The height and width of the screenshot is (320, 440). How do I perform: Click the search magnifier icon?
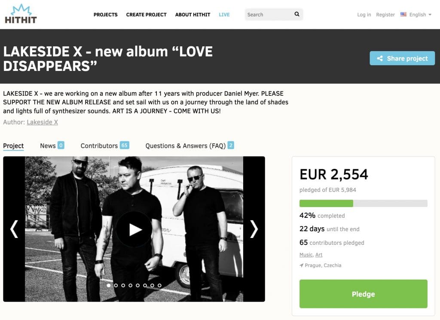click(x=297, y=14)
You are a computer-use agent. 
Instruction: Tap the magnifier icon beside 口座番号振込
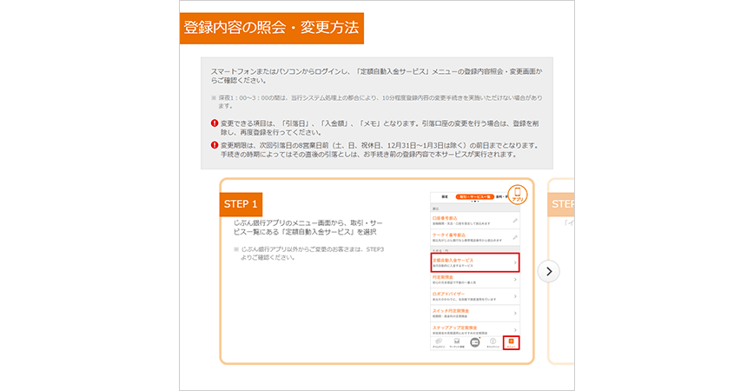coord(514,221)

※

**Work to be completed**
Please reproduce the material above word for word, leaving out the pictures.

**Correct response**
The height and width of the screenshot is (320, 440). How do I perform: Click the search magnifier icon?
click(x=297, y=14)
You are a computer-use agent. 
Instruction: Tap the magnifier icon beside 口座番号振込
coord(514,221)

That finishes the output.